- [Input data]:

◇ ◇ ◇ ◇ ◇

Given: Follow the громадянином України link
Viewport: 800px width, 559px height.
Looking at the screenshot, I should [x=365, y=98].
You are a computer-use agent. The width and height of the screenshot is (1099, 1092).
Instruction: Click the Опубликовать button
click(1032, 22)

◇ ◇ ◇ ◇ ◇

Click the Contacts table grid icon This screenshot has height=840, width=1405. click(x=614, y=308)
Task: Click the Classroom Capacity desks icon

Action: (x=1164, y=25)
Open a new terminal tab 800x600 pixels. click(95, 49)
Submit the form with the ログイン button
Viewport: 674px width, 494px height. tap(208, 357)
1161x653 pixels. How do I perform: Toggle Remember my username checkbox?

◇ ◇ ◇ ◇ ◇

- [What the exercise asks]:
Only the lines above that include the word "pixels" belong in the answer; copy each one.

- [Task solution]:
Open a new terminal tab 800x600 pixels. click(95, 49)
1161x653 pixels. How do I perform: Toggle Remember my username checkbox?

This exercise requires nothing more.